About this exercise:
Lower down are entries containing pictures. Copy exactly, without those pictures, the lines from the line with "627x447 pixels." through the line with "You are a GUI".

Materials provided Start Marker

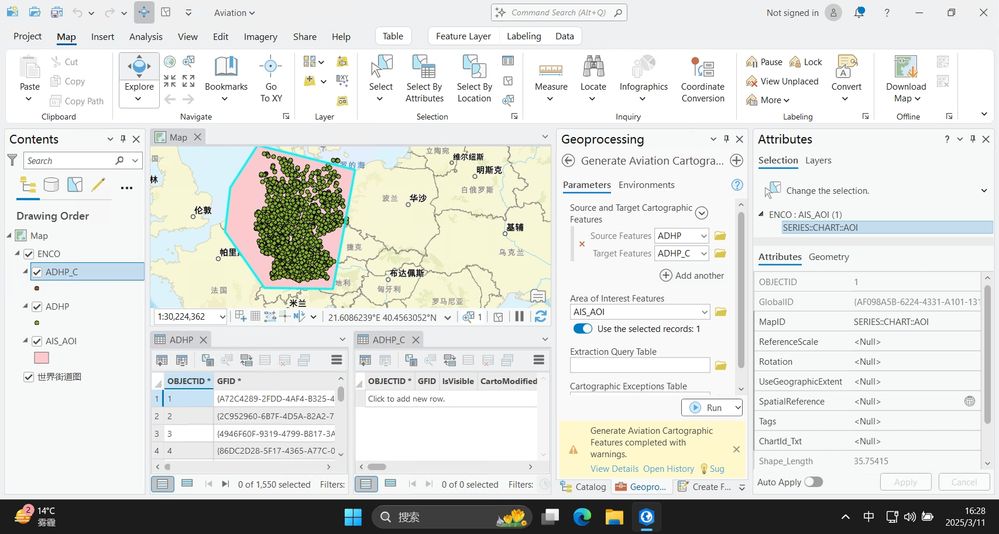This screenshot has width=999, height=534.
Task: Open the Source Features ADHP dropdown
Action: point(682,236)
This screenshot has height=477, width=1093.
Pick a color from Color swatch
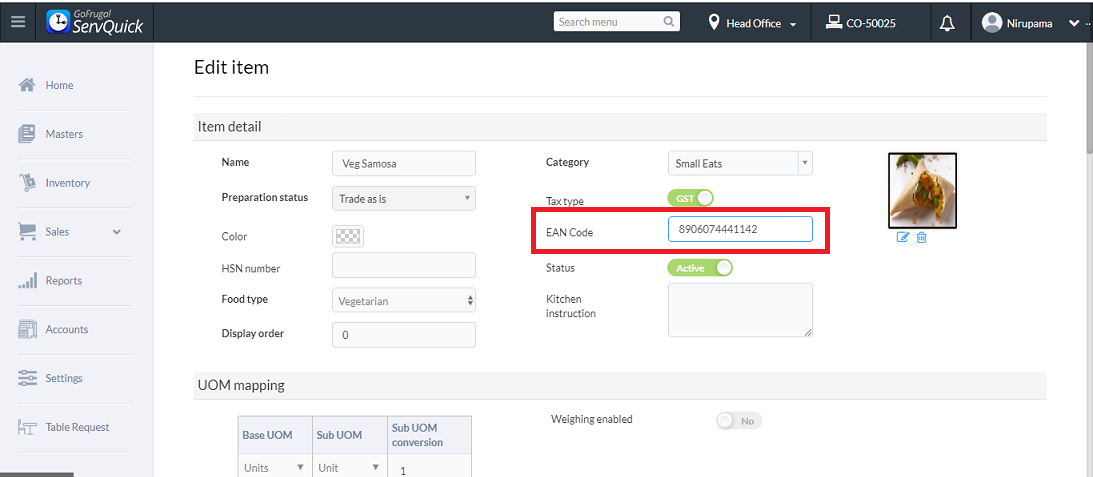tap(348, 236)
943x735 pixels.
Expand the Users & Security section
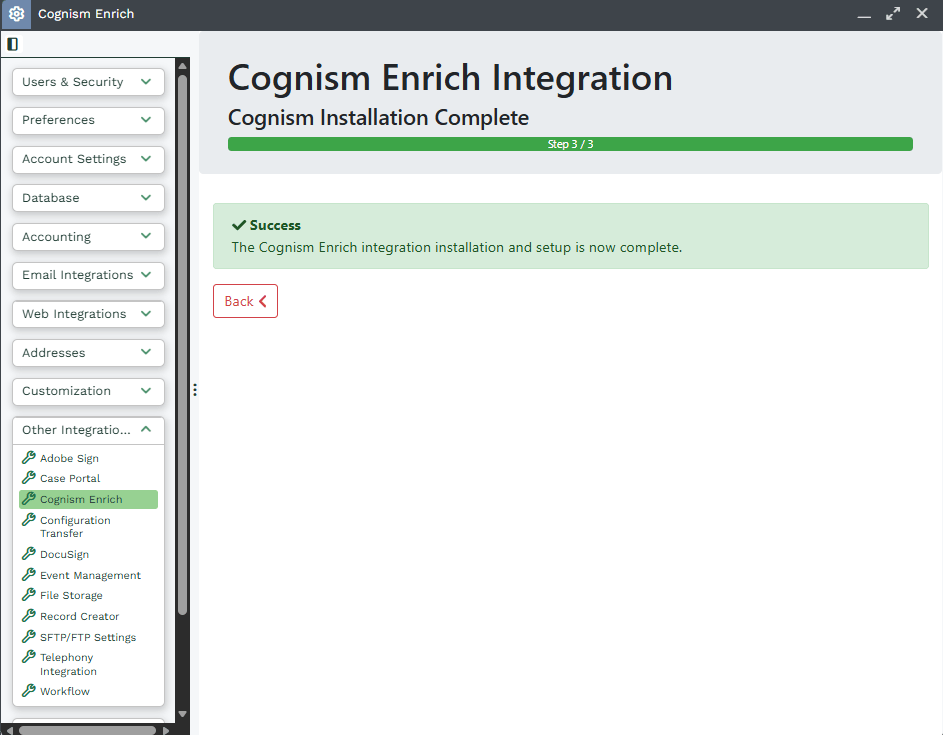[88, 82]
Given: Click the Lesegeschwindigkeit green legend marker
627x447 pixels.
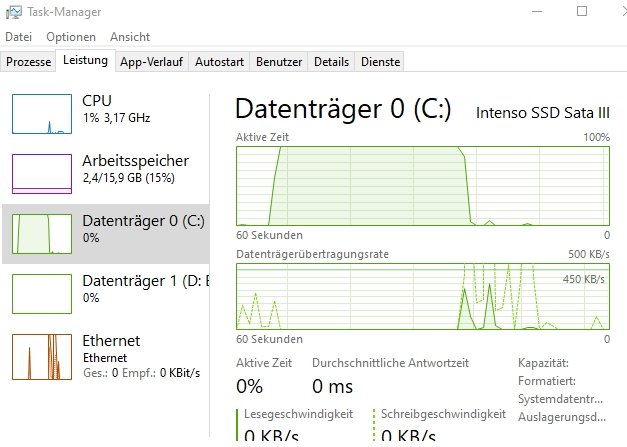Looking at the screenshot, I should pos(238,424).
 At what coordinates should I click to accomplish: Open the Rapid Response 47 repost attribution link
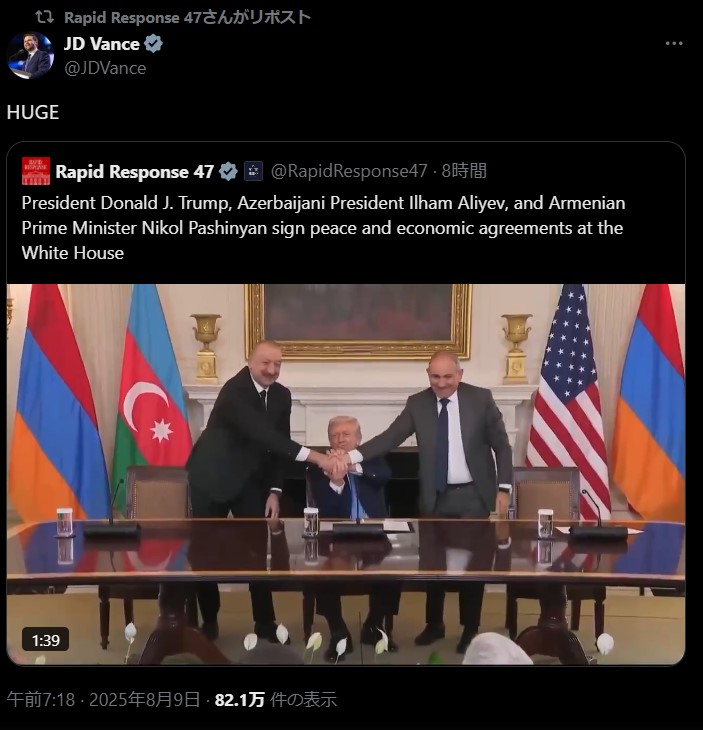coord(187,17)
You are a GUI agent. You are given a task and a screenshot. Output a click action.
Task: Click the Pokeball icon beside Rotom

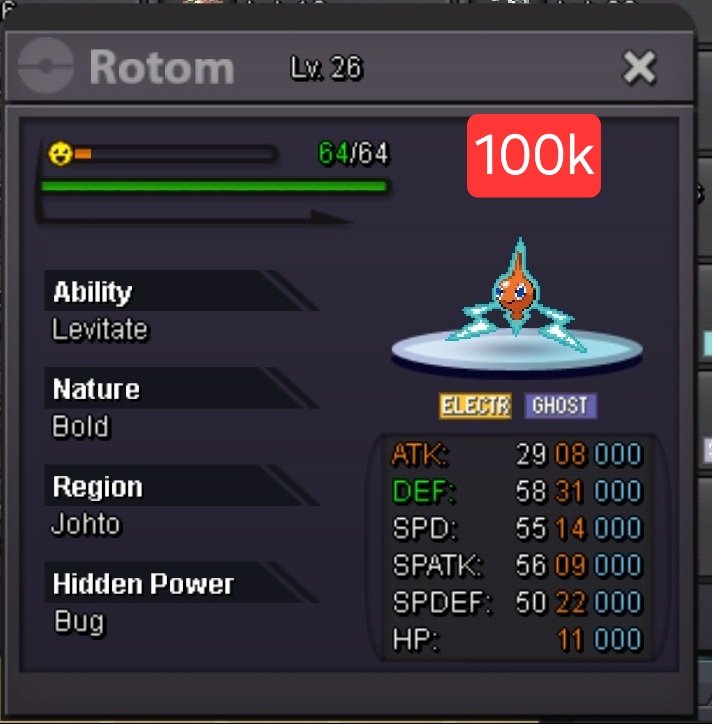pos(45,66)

Materials provided End Marker

Solution below:
627x447 pixels.
Looking at the screenshot, I should pos(238,424).
 At what coordinates should I click to accomplish: Open the Rapid Response 47 repost attribution link
coord(187,17)
You are a GUI agent. You are given a task and a screenshot. Output a click action.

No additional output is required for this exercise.